-- Begin Records --

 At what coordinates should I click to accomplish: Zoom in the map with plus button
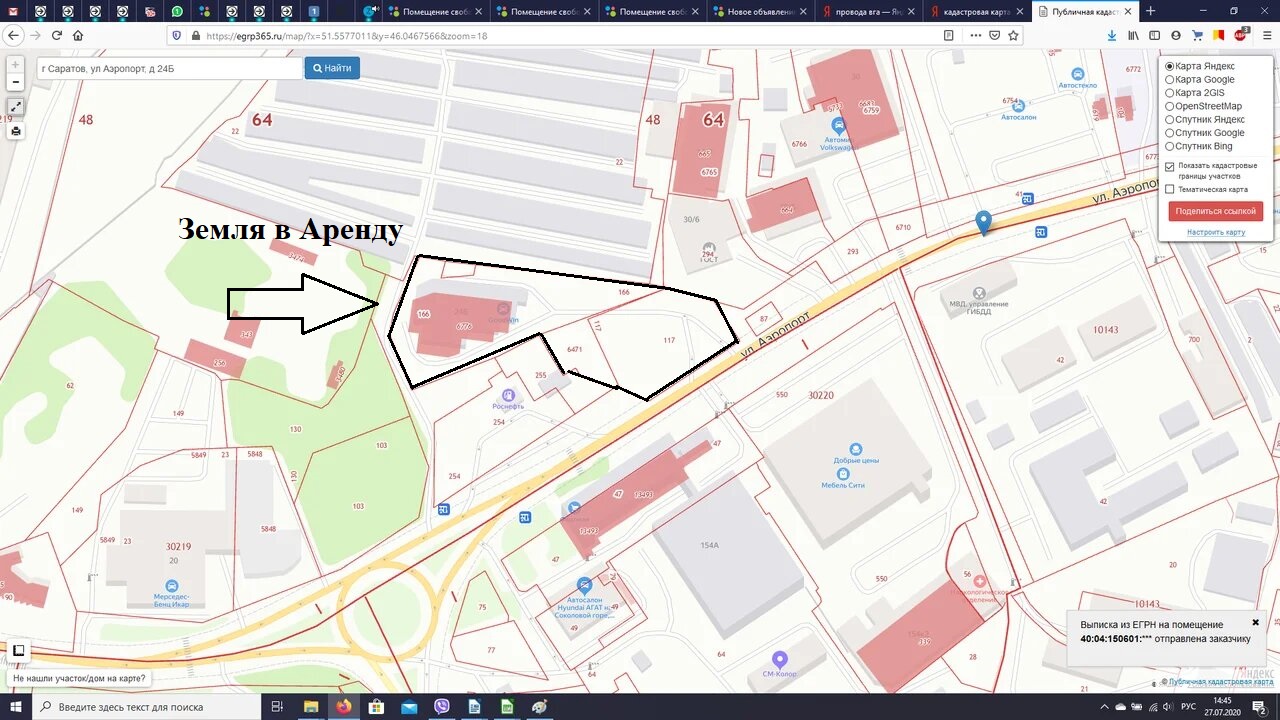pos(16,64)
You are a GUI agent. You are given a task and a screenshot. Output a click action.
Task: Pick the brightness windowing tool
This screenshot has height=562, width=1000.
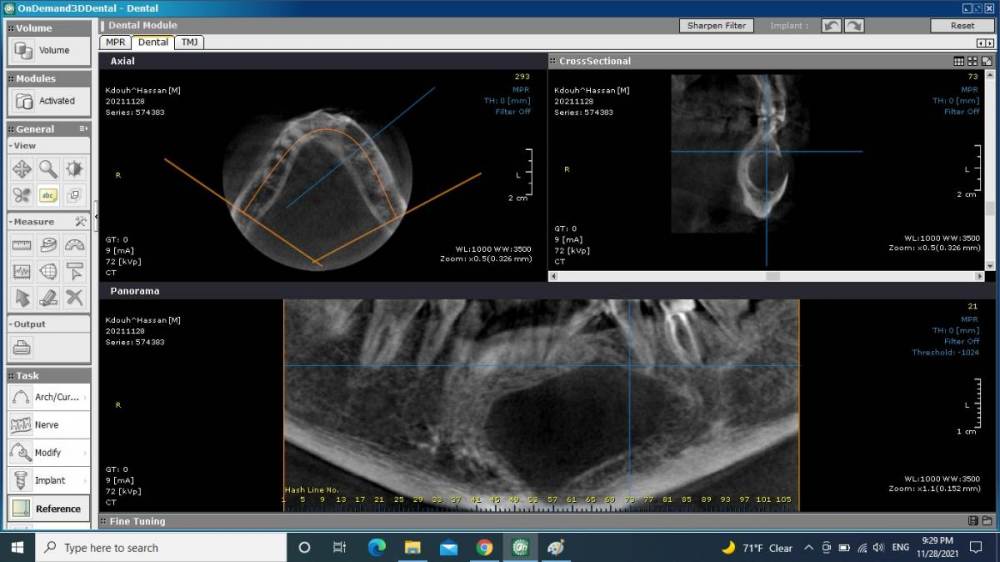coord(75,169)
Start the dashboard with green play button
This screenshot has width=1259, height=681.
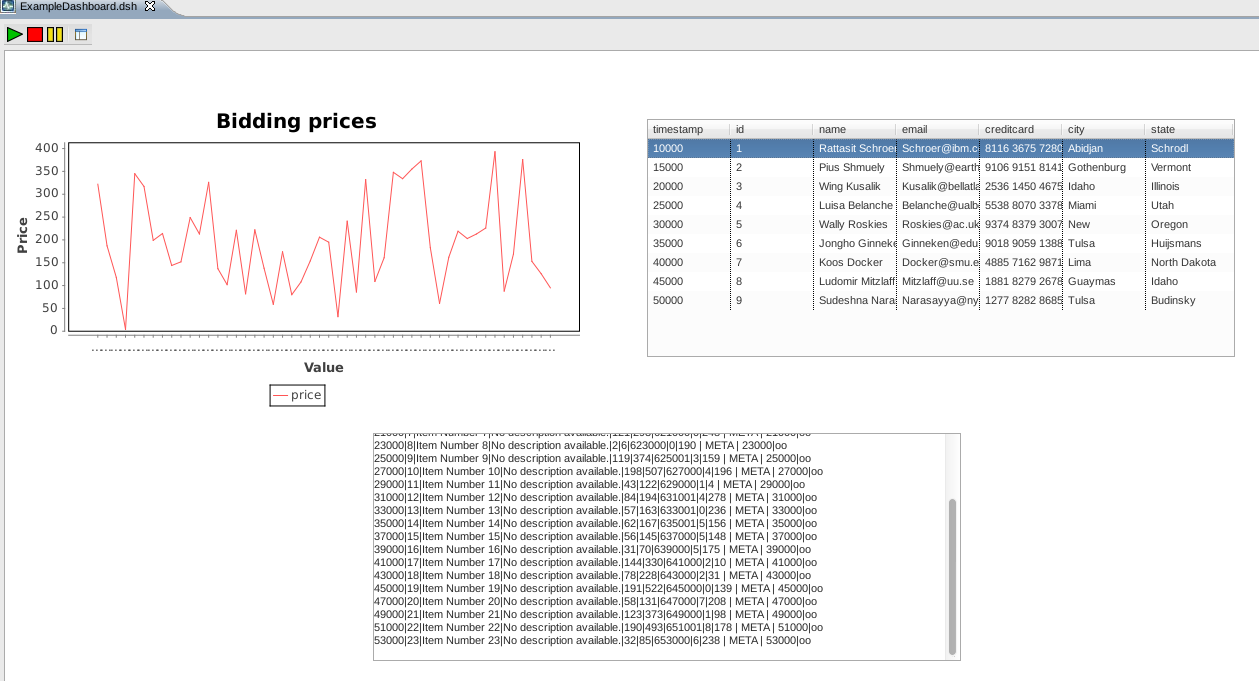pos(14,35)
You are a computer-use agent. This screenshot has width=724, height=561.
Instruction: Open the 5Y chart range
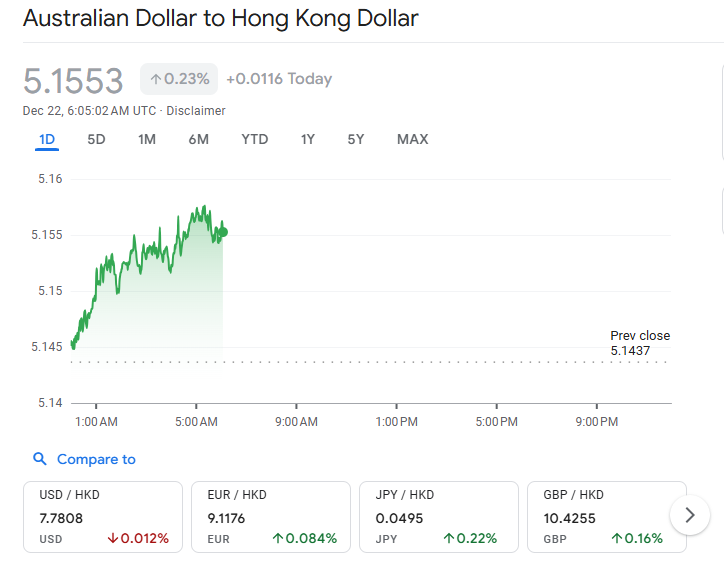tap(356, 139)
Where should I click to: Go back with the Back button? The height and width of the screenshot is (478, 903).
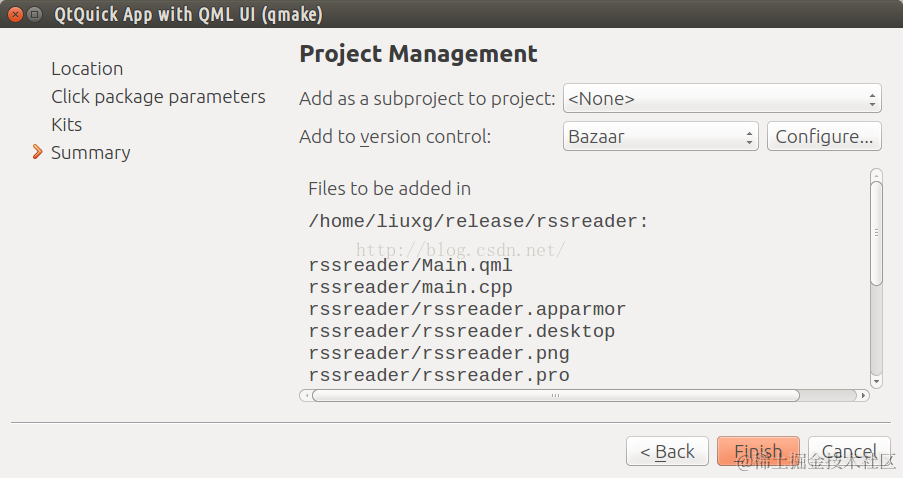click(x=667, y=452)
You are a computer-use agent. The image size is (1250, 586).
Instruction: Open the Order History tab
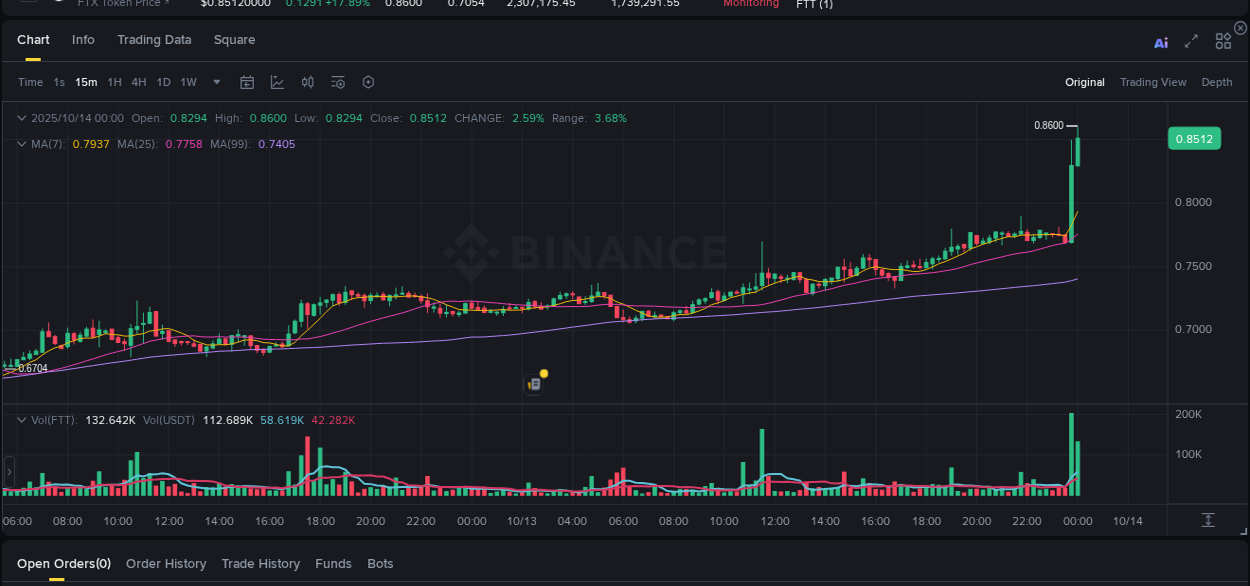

-- End Records --

Rewrite the part that opens with the line containing "You are a computer-use agent. This" and closes at the end of the lines, changing "computer-use agent" to "GUI agent" and keeping everything else unchanged. Leave the pictures out of the answer.

Reply:
You are a GUI agent. This screenshot has width=724, height=561.
Instruction: Open the 5Y chart range
tap(356, 139)
Where should I click to: Go back with the Back button? The height and width of the screenshot is (478, 903).
click(x=667, y=452)
You are a GUI agent. The image size is (1250, 586).
Instruction: Open the Order History tab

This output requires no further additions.